Somewhat fragile code, sensible results only for the most popular SARs. Computes their average values over time

from sec_certs.utils.pandas import discover_sar_families, get_sar_level_from_set

df_sar = df.loc[:, ["eal", "extracted_sars"]]
families = discover_sar_families(df_sar.extracted_sars)
df_sar.eal = df_sar.eal.cat.codes

supports = [df_sar.loc[~df_sar["eal"].isnull()].shape[0]]

for family in tqdm.tqdm(families):
    df_sar[family] = df_sar.extracted_sars.map(lambda x: get_sar_level_from_set(x, family))

most_popular_sars = list(df_sar.isna().sum().sort_values().head(12).index)[2:]
df_sar = df_sar.loc[:, most_popular_sars].join(df.year_from.to_frame())
melted_sars = (
    df_sar.groupby("year_from").mean().reset_index().melt(id_vars="year_from", var_name="SAR", value_name="avg_val")
)

g = sns.FacetGrid(melted_sars, col="SAR", hue="SAR", col_wrap=5, height=2)
g.map(sns.lineplot, "year_from", "avg_val")
g.set(xlabel="Year of cert.", ylabel="Avg. value")
g.set_titles("{col_name}")
g.fig.subplots_adjust(top=0.87)
g.fig.suptitle("Category prevalence in time")
plt.show()

Average certificate lifetime#

Examine average certificate lifetime.

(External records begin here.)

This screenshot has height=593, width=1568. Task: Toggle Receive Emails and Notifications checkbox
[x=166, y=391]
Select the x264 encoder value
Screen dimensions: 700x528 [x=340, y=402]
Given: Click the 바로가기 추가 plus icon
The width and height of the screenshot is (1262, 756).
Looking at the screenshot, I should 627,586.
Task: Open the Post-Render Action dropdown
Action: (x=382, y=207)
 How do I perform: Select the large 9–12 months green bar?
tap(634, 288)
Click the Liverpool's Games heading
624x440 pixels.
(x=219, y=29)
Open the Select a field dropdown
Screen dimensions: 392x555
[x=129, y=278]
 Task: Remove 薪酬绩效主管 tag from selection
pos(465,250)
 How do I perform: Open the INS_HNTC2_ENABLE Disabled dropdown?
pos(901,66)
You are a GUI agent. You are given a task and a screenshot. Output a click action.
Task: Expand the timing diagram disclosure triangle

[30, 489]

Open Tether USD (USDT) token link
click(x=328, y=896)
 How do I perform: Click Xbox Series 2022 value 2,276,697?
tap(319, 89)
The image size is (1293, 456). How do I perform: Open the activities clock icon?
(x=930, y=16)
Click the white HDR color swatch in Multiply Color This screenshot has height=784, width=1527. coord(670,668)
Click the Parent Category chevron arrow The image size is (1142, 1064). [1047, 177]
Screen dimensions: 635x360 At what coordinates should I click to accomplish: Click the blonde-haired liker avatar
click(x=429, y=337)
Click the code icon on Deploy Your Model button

Note that approx. 1k certificates expired on a single day, at 2019-09-01. It may be benefitial to display these plots without these certificates

df["validity_period"] = (df.not_valid_after - df.not_valid_before).dt.days / 365

# Interesting filtering options: (df.not_valid_after != "2019-09-01"),  (df.cert_link.notnull())
df_validity = df.loc[(df.validity_period.notnull()) & (df.year_from < 2025)]
validity_period = (
    df_validity.groupby("year_from")
    .agg({"year_from": "size", "validity_period": "mean"})
    .rename(columns={"year_from": "n_certs"})
    .reset_index()
)

figure, axes = plt.subplots(1, 2)
figure.set_size_inches(12, 4)
figure.set_tight_layout(True)

line = sns.lineplot(data=validity_period, x="year_from", y="validity_period", marker="o", ax=axes[0])
line.set(
    xlabel="Year of certification",
    ylabel="Average lifetime of certificates (in years)",
    title="Average lifetime of certificates in years",
)

box = sns.boxplot(data=df_validity, x="year_from", y="validity_period", ax=axes[1])
box.set(
    xlabel="Year of certification",
    ylabel="Lifetime of certificates (in years)",
    title="Boxplot of certificate validity periods in individual years",
)
box.tick_params(axis="x", rotation=60)
df_validity[["year_from", "validity_period"]].to_csv(RESULTS_DIR / "df_validity.csv")

strips = sns.relplot(
    kind="scatter", data=df_validity, x="not_valid_before", y="validity_period", height=10, aspect=2 / 1, hue="category"
)
strips.set(
    title="Scatter plot of validity period development over time",
    xlabel="Date of certification",
    ylabel="Validity period of certificate (in years)",
)

scatter = sns.relplot(
    kind="scatter", data=df_validity, x="not_valid_before", y="not_valid_after", height=10, aspect=2 / 1, hue="category"
)
scatter.set(
    title="Scatter plot of validity dates",
    xlabel="Date of certification (not valid before)",
    ylabel="Date of expiry (not valid after)",
)

Certification scheme & certification laboratory popularity over time#

schemes = df.loc[(df.scheme.notnull()) & (df.year_from < 2024)].groupby(["year_from", "scheme"], as_index=False).size()
g = sns.FacetGrid(schemes, col="scheme", hue="scheme", col_wrap=6, height=2, ylim=(0, 100))
g.map(sns.lineplot, "year_from", "size")
g.set(xlabel="Year of cert.", ylabel="N. certs.")
g.fig.subplots_adjust(top=0.90)
g.fig.suptitle("National scheme prevalence in time")
plt.show()

labs = df.loc[(df.cert_lab.notnull()) & (df.year_from < 2024)].groupby(["year_from", "cert_lab"], as_index=False).size()
g = sns.FacetGrid(labs, col="cert_lab", hue="cert_lab", col_wrap=6, height=2)
g.map(sns.lineplot, "year_from", "size")
g.set(xlabel="Year of cert.", ylabel="N. certs.")
g.fig.subplots_adjust(top=0.85)
g.fig.suptitle("Certification laboratories prevalence in time")
plt.show()

Prints stats and commands for LaTex#

total_certs = schemes["size"].sum()

n_certs_smartcards = df.loc[df.category == "ICs, Smart Cards and Smart Card-Related Devices and Systems"].shape[0]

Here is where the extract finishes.